ÖGK-Obmann Huss will Wahlarztsystem und psychosoziale Versorgung umkrempeln

Wien - Mit 1. Juli hat Dienstnehmer-Vertreter Andreas Huss wieder den Verwaltungsrat-Vorsitz in der Österreichischen Gesundheitskasse (ÖGK) übernommen. Und er lässt mit seinem Arbeitsprogramm aufhorchen: Nicht zuletzt aufgrund der Pandemie und ihrer Auswirkungen auf die psychische Gesundheit will Huss die psychosoziale Versorgung auf neue Beine stellen. Außerdem bleibt der ÖGK-Obmann bei seinem Vorhaben, das Wahlarztsystem umzukrempeln.

Die Ankündigungen, die Huss für das zweite Halbjahr 2022 als Obmann der ÖGK formuliert, enthalten durchaus Konfliktstoff: Allem voran hält er an einer Neugestaltung des Wahlarztsystems fest. Die Idee: Eine Kostenerstattung soll künftig nur noch bei jenen Wahlärzt*innen möglich sein, die im Sinne der kassenärztlichen Versorgung tätig sind und bestimmte Kriterien erfüllen. Dazu gehört die Anbindung an ELGA, das E-card-System, das E-Rezept sowie das Wahlarzt-online-System, über das die Ärzte ihre Rechnungen eingeben und so den Kostenzuschuss für die Patienten abwickeln könnten. Huss: „Die Wahlärzte sind für uns in vielen Bereichen eine Blackbox. Ziel ist es, dass alle, die sich an bestimmte Regeln halten, mit uns kommunizieren und in die elektronische Patientenakte hineinschauen, weiterhin über ihre Patienten eine Kostenerstattung abrechnen können.“

Aktuell würde nur ein kleiner Teil diese Anforderungen erfüllen. Laut Huss gibt es rund 10000 Wahlärzte in Österreich – nach den beschriebenen Kriterien arbeiten derzeit 460 Mediziner. Was die rechtliche Umsetzung seines Vorschlages angeht, bedürfe es „nur einer entsprechenden Änderung im ASVG“, so der ÖGK-Obmann weiter. Und: Aus dem Gesundheitsministerium seien in dieser Angelegenheit durchaus positive Signale zu vernehmen.
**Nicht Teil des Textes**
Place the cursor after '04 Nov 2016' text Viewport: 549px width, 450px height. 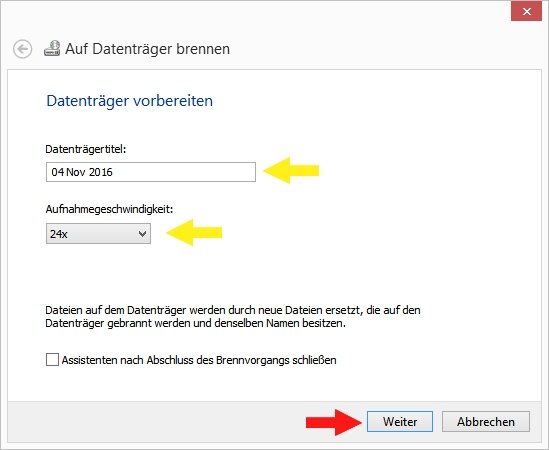point(113,172)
Multidisziplinäre Zentren ausbauen

Ein längerfristiges Vorhaben betrifft den Ausbau der psychosozialen Versorgung, wo Huss die „größte Lücke“ innerhalb des Gesundheitssystems sieht. Nach dem Aufstocken der psychotherapeutischen Leistungen in der jüngeren Vergangenheit soll der Bogen nun weiter gespannt werden. Konkret geht es darum, auch andere Berufsgruppen wie Kinder- und Erwachsenenpsychiater sowie Sozialarbeiter stärker miteinzubeziehen.

Der Plan sei, flächendeckend sogenannte psychosoziale Versorgungszentren zu errichten, die einen niederschwelligen und kostenlosen Zugang für Patient*innen bieten. Aktuell gebe es insgesamt neun derartige Einrichtungen in Österreich, konkret in Wien, im Burgenland, in der Steiermark, in Kärnten, Salzburg und Tirol. Um den Bedarf zu decken, brauche es 20 bis 30 solcher Zentren, so Huss gegenüber universimed.com. Wobei sich dieses Konzept freilich nicht von heute auf morgen verwirklichen lässt. Gemeinsam mit der Landespolitik finanziert hält der ÖGK-Obmann eine Umsetzung im Laufe von fünf Jahren für möglich.